ICM-RMS allows for more informed command decisions and risk management plans, and helps facilitate the transition from reactive to proactive mental health treatment. By leveraging objective data, ICM-RMS focuses attention on key variables, helps quantify and elucidate force preservation information, and minimizes the degree to which decisions are made on emotion or “gut instinct”. Moreover, it lessens the impact of human error by automating alerts and generating modifiable cross sectional reports.
ICM-RMS was initially developed by 2d Marines OSCAR mental health professionals to help manage front desk and administrative responsibilities when the OSCAR team was without psych tech support during their first year. Thus, in addition to its force preservation capabilities, ICM-RMS includes a full suite of clinical management tools to include the ability to track appointments, schedules, biographical data, intake data, vitals, medication, and psychological testing. It also includes auto note generation and remote data entry via laptop for all appointments.

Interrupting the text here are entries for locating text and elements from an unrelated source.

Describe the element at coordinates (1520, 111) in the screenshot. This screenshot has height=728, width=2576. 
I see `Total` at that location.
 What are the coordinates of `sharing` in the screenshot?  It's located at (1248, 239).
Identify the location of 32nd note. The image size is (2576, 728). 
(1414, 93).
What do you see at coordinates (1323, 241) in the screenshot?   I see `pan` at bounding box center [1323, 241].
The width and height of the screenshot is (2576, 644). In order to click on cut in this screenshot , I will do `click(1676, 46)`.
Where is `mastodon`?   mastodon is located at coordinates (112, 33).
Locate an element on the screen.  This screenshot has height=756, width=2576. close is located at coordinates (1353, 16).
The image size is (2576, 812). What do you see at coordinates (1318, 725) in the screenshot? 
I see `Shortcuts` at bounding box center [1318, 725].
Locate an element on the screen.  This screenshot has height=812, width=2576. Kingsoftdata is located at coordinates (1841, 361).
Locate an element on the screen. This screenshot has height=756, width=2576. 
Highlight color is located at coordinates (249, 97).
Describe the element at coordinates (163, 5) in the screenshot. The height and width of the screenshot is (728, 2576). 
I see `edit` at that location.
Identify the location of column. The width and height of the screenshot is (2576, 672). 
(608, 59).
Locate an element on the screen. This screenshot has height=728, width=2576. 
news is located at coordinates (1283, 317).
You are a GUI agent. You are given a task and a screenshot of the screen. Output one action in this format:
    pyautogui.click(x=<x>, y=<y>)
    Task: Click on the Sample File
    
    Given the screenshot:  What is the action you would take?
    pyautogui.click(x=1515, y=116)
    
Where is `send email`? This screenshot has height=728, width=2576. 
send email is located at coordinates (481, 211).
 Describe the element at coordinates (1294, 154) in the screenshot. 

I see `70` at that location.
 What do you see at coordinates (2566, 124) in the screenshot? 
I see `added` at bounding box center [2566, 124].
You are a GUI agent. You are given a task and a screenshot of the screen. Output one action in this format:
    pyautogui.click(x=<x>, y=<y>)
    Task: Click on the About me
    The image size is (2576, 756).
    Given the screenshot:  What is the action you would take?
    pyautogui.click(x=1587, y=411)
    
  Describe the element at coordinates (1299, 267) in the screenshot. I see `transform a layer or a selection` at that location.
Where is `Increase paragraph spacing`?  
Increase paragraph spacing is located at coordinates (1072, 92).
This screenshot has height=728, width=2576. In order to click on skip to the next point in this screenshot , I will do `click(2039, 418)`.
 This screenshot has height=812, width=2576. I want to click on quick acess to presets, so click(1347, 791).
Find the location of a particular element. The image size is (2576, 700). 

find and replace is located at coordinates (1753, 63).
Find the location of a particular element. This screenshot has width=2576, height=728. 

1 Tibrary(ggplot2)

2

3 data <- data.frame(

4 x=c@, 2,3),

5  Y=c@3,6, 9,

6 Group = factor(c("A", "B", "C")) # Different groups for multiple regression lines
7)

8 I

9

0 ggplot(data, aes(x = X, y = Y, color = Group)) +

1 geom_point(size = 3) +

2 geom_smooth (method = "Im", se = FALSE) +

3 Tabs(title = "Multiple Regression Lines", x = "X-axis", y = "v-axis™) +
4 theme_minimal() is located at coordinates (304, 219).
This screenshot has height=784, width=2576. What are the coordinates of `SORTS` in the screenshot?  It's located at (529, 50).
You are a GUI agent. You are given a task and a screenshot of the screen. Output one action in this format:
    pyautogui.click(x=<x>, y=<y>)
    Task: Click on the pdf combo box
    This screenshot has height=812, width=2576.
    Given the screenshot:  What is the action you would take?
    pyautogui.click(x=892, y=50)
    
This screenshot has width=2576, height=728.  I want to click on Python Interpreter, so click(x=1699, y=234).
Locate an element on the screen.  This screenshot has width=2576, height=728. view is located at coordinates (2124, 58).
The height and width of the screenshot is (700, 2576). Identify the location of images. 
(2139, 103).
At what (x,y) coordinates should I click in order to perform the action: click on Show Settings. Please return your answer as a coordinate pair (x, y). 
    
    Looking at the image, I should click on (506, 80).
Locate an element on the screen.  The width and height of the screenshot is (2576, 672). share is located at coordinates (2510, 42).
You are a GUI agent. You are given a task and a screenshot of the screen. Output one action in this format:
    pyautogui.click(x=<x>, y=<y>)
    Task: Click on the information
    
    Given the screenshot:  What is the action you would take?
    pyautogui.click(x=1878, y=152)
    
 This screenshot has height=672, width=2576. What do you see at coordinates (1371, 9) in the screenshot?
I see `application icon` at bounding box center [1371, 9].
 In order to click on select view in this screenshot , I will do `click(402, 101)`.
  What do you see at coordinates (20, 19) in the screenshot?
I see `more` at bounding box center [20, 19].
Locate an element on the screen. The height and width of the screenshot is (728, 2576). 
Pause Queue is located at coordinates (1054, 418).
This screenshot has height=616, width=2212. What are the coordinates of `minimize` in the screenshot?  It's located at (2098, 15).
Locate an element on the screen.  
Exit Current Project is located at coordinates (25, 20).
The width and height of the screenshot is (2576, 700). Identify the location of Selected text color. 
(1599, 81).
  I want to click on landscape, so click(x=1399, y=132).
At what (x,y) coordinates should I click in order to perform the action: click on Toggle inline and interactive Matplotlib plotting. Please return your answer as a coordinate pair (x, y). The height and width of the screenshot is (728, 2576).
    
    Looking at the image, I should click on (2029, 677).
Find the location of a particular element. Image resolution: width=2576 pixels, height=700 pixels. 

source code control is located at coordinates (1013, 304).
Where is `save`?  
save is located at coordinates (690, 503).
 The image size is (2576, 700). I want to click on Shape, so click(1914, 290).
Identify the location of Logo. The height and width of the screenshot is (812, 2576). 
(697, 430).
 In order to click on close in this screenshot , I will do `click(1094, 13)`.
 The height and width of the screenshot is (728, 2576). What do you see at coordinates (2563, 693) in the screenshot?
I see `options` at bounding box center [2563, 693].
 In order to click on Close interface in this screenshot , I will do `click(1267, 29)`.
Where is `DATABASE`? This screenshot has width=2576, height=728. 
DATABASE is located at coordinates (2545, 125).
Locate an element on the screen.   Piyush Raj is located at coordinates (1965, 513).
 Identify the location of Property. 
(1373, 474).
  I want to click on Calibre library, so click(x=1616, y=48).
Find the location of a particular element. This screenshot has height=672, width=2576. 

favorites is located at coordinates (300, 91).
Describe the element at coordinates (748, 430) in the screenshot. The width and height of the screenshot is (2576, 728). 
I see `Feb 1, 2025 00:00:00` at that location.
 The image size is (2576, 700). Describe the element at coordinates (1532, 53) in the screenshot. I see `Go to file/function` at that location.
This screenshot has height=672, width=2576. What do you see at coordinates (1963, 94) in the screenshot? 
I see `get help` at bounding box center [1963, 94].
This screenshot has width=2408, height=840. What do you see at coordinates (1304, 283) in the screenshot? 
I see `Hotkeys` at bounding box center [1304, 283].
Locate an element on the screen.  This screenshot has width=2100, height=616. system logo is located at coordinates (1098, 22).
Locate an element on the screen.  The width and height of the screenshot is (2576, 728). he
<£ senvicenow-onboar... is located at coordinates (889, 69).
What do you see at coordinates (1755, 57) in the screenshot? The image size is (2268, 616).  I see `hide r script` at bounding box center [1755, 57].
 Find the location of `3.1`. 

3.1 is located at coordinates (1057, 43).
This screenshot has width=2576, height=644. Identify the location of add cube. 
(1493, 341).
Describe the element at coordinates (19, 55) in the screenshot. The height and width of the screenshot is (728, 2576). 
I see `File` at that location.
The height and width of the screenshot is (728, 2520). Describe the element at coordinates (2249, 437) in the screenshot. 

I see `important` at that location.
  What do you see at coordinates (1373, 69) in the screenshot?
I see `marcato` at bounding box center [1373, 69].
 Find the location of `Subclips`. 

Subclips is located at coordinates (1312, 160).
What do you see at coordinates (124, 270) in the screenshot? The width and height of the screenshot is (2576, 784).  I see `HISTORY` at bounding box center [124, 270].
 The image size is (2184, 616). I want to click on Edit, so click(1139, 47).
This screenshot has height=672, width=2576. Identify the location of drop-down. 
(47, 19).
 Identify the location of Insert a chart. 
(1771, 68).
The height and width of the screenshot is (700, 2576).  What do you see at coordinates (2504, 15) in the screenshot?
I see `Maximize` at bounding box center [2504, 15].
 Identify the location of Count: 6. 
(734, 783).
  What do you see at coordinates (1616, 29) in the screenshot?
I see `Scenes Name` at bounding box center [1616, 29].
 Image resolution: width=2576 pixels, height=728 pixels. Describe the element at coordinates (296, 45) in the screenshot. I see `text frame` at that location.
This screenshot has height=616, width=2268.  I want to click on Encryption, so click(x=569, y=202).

ICM-RMS has been embraced by both the 2d Marine Division and 2d Marine Expeditionary Force Commanding Generals, and Headquarters Marine Corps has begun development of an enterprise, web-based, CAC enabled version. The initial release is anticipated to be late fall and will include broader connectivity to key entities such as the unit Substance Abuse Control Officers, Substance Abuse Rehabilitation Program, and Marine Corps Community Services providers. The overarching intent of development is to provide local commanders with a viable Force Preservation solution that bridges the gap between command and medical.